When it comes to the reconfiguration of unsustainable services, it seems clinical commissioning groups are not to be fully trusted to grasp the nettle.

That is the underlying motive behind the proposed change to the Health Bill which would see Monitor publish annual lists of services it believes cannot maintain clinical quality and/or financial robustness, effectively requiring their commissioners to take action to remedy the situation.

At last week’s policy summit organised by the Nuffield Trust think tank, its chief economist Anita Charlesworth said that, contrary to the conventional wisdom, it was not demographic change and growth in chronic disease that would endanger the sustainability of NHS services. These were manageable, even on the 2 per cent real terms growth she predicted the NHS would have to learn to live on in the medium to long term. The real risk was the NHS’s lack of success in controlling “pay and prices” and its reliance on outdated, costly models of care.

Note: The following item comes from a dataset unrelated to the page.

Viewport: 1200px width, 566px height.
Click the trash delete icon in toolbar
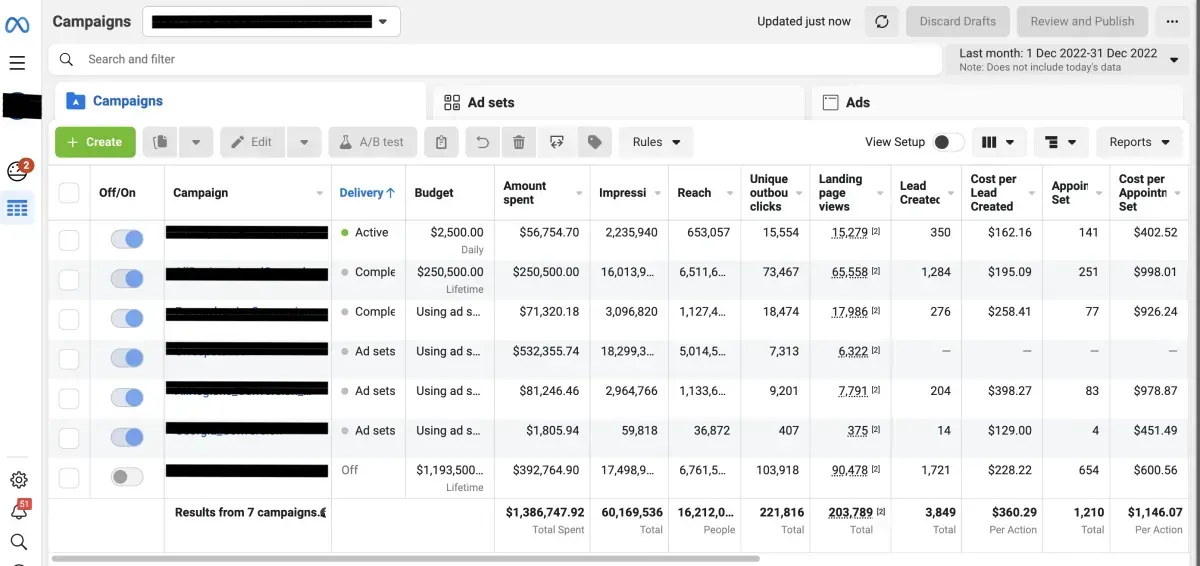coord(518,142)
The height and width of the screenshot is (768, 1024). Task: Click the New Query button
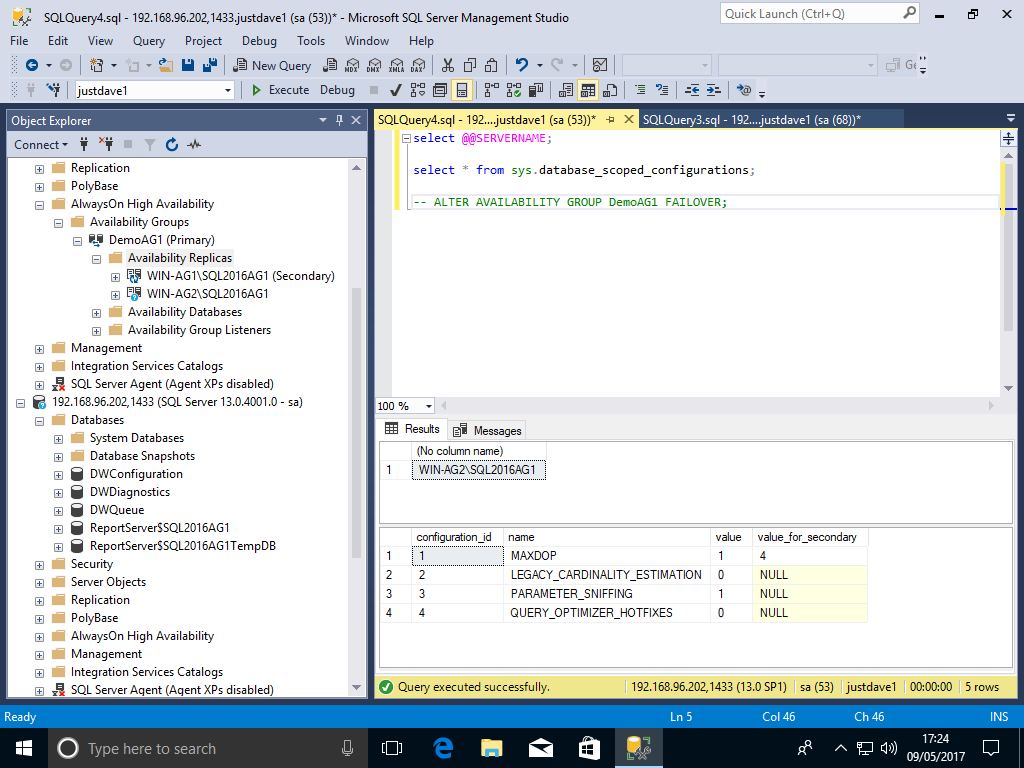pos(273,65)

In other words, it is not what the NHS is being asked to do that is the problem, but the way it is going about meeting the challenge.

There was little confidence at the summit – and elsewhere – that CCGs in general would have the desire or, in some cases the courage, to tackle this structural issue.

Instead, Monitor will be relied on to highlight weaknesses within health economies, creating the possibility of intervention by the commissioning board or the Department of Health if CCGs fail to act.

But how will these lists of unsustainable services be produced? Will it really be about services and not organisations – or will it prove impossible to separate the two? How will services provided, in part or whole, by private or third sector organisations be treated? How will failure be judged? What, for example, would Monitor have to say about the service supplied by Peterborough and Stamford Hospitals Foundation Trust with its £56m projected deficit and no obvious alternative supplier?

The biggest question is what will happen if CCGs are deemed to be taking inadequate action and the centre takes the lead? How will we avoid the danger inherent in the current system of fear of political embarrassment skewing the logic of decisions?